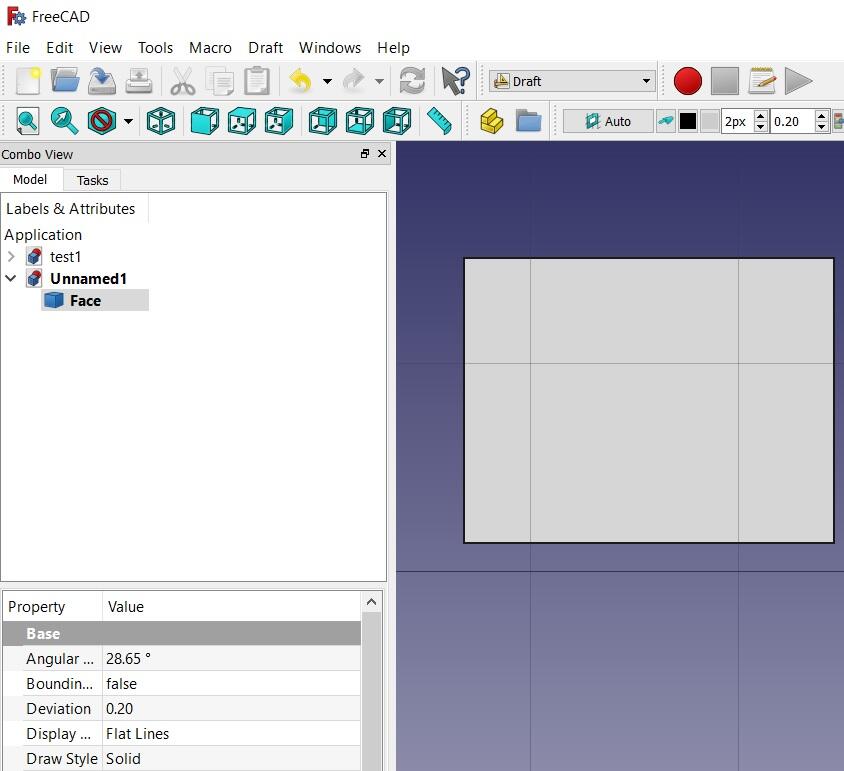This screenshot has height=771, width=844.
Task: Undock the Combo View panel
Action: tap(365, 154)
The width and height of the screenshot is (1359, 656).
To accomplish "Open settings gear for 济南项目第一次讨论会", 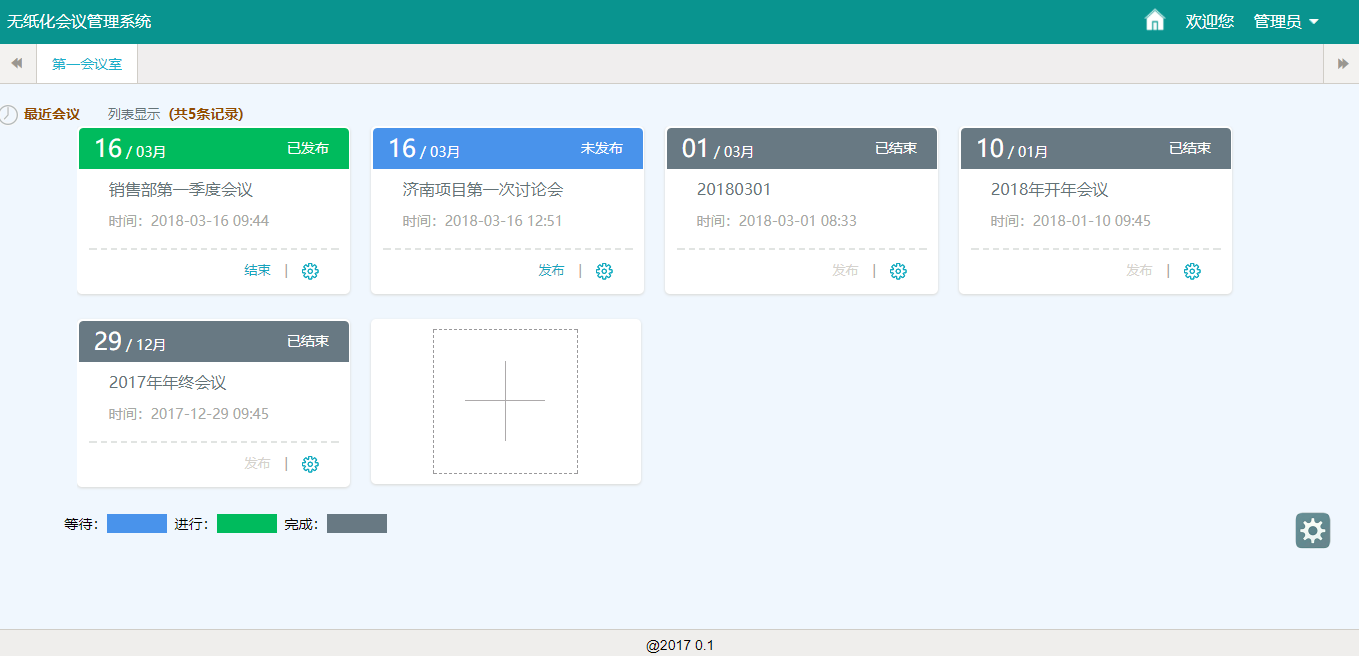I will coord(604,271).
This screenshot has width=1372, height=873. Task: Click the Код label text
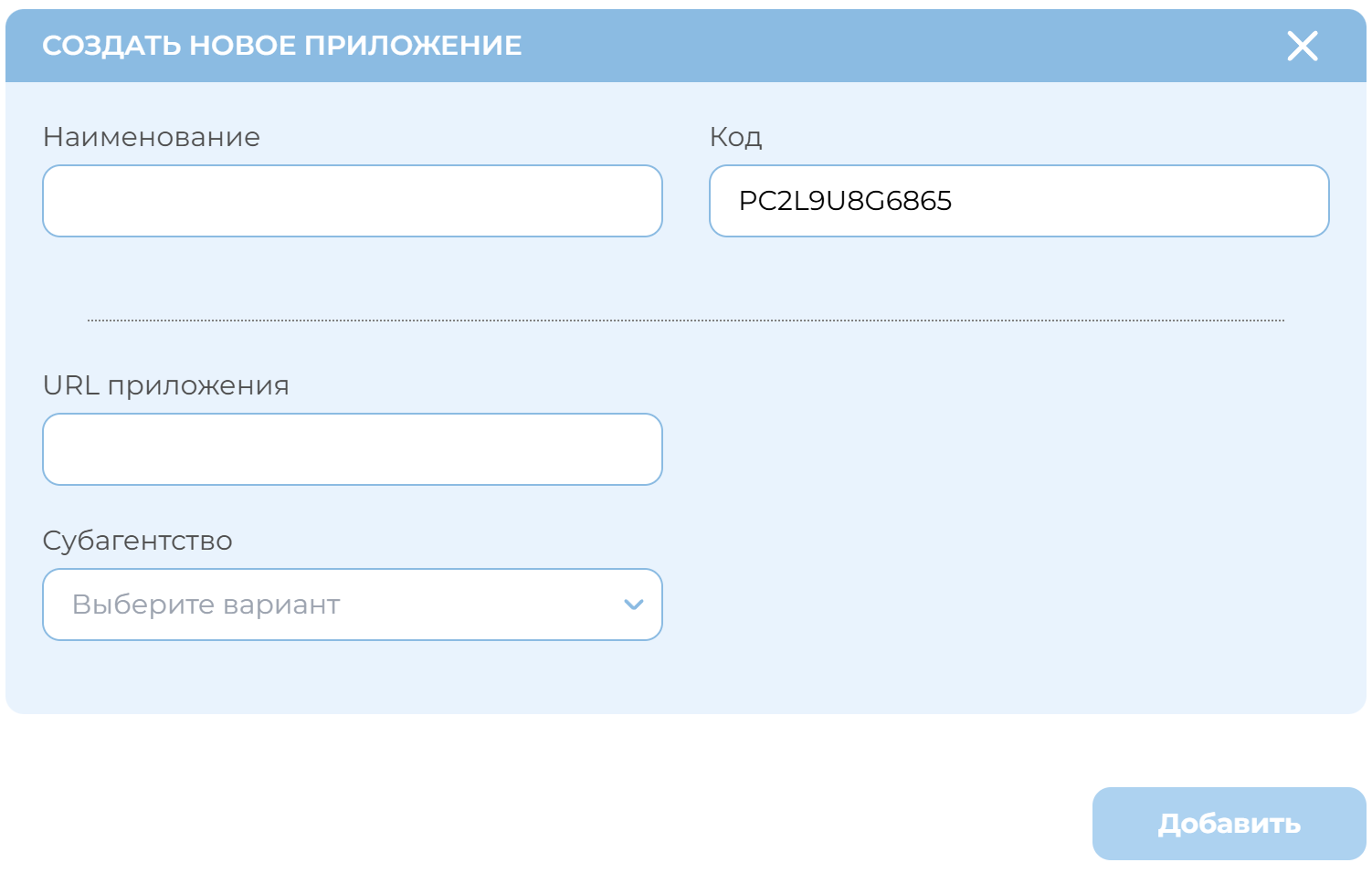tap(735, 137)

──────────────────────────────

Starting with the line containing "This screenshot has width=1372, height=873." and ending with the last line of the records above, write out each line exactly; no pictures.

This screenshot has width=1372, height=873. Task: Click the Код label text
tap(735, 137)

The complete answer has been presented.